_Given problem_
Copy all of the following entries verbatim, line for line.

_Data provided_
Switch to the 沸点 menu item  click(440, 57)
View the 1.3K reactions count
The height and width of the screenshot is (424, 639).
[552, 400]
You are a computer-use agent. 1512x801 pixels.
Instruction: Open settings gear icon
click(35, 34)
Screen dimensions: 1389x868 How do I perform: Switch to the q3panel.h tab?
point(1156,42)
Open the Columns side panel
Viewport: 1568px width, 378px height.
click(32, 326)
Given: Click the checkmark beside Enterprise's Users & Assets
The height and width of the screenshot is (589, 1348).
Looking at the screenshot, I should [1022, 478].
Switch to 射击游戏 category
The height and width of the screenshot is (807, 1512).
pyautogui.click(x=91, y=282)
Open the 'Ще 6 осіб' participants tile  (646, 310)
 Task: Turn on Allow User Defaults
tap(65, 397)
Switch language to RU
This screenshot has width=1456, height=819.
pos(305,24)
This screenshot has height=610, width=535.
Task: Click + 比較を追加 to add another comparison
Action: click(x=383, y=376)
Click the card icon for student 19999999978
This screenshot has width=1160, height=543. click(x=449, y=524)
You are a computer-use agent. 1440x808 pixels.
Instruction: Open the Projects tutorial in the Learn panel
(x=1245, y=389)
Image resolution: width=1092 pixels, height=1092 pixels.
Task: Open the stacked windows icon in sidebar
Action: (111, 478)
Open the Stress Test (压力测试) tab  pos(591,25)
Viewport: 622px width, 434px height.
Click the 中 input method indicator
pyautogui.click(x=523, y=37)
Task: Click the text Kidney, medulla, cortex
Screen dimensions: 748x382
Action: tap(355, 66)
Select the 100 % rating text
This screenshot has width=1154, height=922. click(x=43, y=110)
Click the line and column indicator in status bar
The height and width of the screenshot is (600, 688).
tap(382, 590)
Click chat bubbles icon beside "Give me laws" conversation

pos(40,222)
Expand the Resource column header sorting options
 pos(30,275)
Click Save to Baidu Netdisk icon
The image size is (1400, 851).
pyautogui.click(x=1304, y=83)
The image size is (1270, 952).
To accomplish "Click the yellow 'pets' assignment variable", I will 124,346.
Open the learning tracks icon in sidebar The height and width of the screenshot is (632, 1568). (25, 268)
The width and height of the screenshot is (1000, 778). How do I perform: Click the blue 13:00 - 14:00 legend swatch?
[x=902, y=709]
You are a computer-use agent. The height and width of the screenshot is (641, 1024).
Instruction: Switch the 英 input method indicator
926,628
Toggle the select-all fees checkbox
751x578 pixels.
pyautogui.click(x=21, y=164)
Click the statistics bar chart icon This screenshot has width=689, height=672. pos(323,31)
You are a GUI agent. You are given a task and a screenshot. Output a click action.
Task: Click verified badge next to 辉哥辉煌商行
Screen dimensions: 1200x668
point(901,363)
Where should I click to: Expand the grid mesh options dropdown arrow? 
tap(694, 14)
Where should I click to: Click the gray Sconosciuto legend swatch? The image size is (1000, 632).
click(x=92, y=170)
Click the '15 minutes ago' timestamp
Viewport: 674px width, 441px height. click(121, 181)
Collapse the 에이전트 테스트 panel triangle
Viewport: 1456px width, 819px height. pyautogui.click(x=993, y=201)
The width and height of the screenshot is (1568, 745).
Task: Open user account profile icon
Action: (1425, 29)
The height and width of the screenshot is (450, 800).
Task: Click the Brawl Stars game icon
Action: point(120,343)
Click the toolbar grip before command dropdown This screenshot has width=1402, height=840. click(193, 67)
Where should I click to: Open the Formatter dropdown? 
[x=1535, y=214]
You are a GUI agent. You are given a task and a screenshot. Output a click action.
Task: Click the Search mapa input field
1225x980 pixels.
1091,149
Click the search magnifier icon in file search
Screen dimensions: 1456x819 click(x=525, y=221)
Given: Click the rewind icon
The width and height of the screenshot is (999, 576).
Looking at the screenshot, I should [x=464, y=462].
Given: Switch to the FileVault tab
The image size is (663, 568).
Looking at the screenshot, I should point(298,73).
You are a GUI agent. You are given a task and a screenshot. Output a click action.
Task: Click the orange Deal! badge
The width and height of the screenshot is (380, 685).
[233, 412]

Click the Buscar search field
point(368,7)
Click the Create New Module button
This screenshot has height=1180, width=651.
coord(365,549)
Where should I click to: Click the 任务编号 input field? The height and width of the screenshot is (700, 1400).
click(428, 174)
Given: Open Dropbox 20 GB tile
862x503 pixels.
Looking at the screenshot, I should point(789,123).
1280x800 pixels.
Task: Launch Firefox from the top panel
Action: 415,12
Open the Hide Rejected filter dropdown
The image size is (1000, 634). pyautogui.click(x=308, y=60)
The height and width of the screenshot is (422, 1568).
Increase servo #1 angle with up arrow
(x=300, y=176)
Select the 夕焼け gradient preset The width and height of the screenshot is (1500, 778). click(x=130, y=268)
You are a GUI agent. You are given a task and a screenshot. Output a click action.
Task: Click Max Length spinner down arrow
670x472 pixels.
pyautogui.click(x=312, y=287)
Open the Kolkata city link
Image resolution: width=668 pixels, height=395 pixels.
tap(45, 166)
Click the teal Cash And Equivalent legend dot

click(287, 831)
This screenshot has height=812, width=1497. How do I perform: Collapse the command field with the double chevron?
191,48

_Response_
Switch to the 沸点 menu item  click(440, 57)
View the 1.3K reactions count
The height and width of the screenshot is (424, 639).
[552, 400]
You are a computer-use agent. 1512x801 pixels.
Instruction: Open settings gear icon
click(35, 34)
Screen dimensions: 1389x868 How do I perform: Switch to the q3panel.h tab?
point(1156,42)
Open the Columns side panel
Viewport: 1568px width, 378px height.
click(32, 326)
Given: Click the checkmark beside Enterprise's Users & Assets
The height and width of the screenshot is (589, 1348).
Looking at the screenshot, I should [1022, 478].
Switch to 射击游戏 category
The height and width of the screenshot is (807, 1512).
pyautogui.click(x=91, y=282)
Open the 'Ще 6 осіб' participants tile  (646, 310)
 Task: Turn on Allow User Defaults
tap(65, 397)
Switch language to RU
This screenshot has width=1456, height=819.
pos(305,24)
This screenshot has height=610, width=535.
Task: Click + 比較を追加 to add another comparison
Action: click(x=383, y=376)
Click the card icon for student 19999999978
This screenshot has width=1160, height=543. click(x=449, y=524)
You are a computer-use agent. 1440x808 pixels.
Instruction: Open the Projects tutorial in the Learn panel
(x=1245, y=389)
Image resolution: width=1092 pixels, height=1092 pixels.
Task: Open the stacked windows icon in sidebar
Action: (111, 478)
Open the Stress Test (压力测试) tab  pos(591,25)
Viewport: 622px width, 434px height.
Click the 中 input method indicator
pyautogui.click(x=523, y=37)
Task: Click the text Kidney, medulla, cortex
Screen dimensions: 748x382
Action: tap(355, 66)
Select the 100 % rating text
This screenshot has width=1154, height=922. click(x=43, y=110)
Click the line and column indicator in status bar
The height and width of the screenshot is (600, 688).
tap(382, 590)
Click chat bubbles icon beside "Give me laws" conversation

pos(40,222)
Expand the Resource column header sorting options
 pos(30,275)
Click Save to Baidu Netdisk icon
The image size is (1400, 851).
pyautogui.click(x=1304, y=83)
The image size is (1270, 952).
To accomplish "Click the yellow 'pets' assignment variable", I will 124,346.
Open the learning tracks icon in sidebar The height and width of the screenshot is (632, 1568). (25, 268)
The width and height of the screenshot is (1000, 778). How do I perform: Click the blue 13:00 - 14:00 legend swatch?
[x=902, y=709]
You are a computer-use agent. The height and width of the screenshot is (641, 1024).
Instruction: Switch the 英 input method indicator
926,628
Toggle the select-all fees checkbox
751x578 pixels.
pyautogui.click(x=21, y=164)
Click the statistics bar chart icon This screenshot has width=689, height=672. pos(323,31)
You are a GUI agent. You are given a task and a screenshot. Output a click action.
Task: Click verified badge next to 辉哥辉煌商行
Screen dimensions: 1200x668
point(901,363)
Where should I click to: Expand the grid mesh options dropdown arrow? 
tap(694, 14)
Where should I click to: Click the gray Sconosciuto legend swatch? The image size is (1000, 632).
click(x=92, y=170)
Click the '15 minutes ago' timestamp
Viewport: 674px width, 441px height. click(121, 181)
Collapse the 에이전트 테스트 panel triangle
Viewport: 1456px width, 819px height. pyautogui.click(x=993, y=201)
The width and height of the screenshot is (1568, 745).
Task: Open user account profile icon
Action: (1425, 29)
The height and width of the screenshot is (450, 800).
Task: Click the Brawl Stars game icon
Action: point(120,343)
Click the toolbar grip before command dropdown This screenshot has width=1402, height=840. click(193, 67)
Where should I click to: Open the Formatter dropdown? 
[x=1535, y=214]
You are a GUI agent. You are given a task and a screenshot. Output a click action.
Task: Click the Search mapa input field
1225x980 pixels.
1091,149
Click the search magnifier icon in file search
Screen dimensions: 1456x819 click(x=525, y=221)
Given: Click the rewind icon
The width and height of the screenshot is (999, 576).
Looking at the screenshot, I should [x=464, y=462].
Given: Switch to the FileVault tab
The image size is (663, 568).
Looking at the screenshot, I should point(298,73).
You are a GUI agent. You are given a task and a screenshot. Output a click action.
Task: Click the orange Deal! badge
The width and height of the screenshot is (380, 685).
[233, 412]

Click the Buscar search field
point(368,7)
Click the Create New Module button
This screenshot has height=1180, width=651.
coord(365,549)
Where should I click to: Click the 任务编号 input field? The height and width of the screenshot is (700, 1400).
click(428, 174)
Given: Open Dropbox 20 GB tile
862x503 pixels.
Looking at the screenshot, I should point(789,123).
1280x800 pixels.
Task: Launch Firefox from the top panel
Action: 415,12
Open the Hide Rejected filter dropdown
The image size is (1000, 634). pyautogui.click(x=308, y=60)
The height and width of the screenshot is (422, 1568).
Increase servo #1 angle with up arrow
(x=300, y=176)
Select the 夕焼け gradient preset The width and height of the screenshot is (1500, 778). click(x=130, y=268)
You are a GUI agent. You are given a task and a screenshot. Output a click action.
Task: Click Max Length spinner down arrow
670x472 pixels.
pyautogui.click(x=312, y=287)
Open the Kolkata city link
Image resolution: width=668 pixels, height=395 pixels.
tap(45, 166)
Click the teal Cash And Equivalent legend dot

click(287, 831)
This screenshot has height=812, width=1497. How do I perform: Collapse the command field with the double chevron?
191,48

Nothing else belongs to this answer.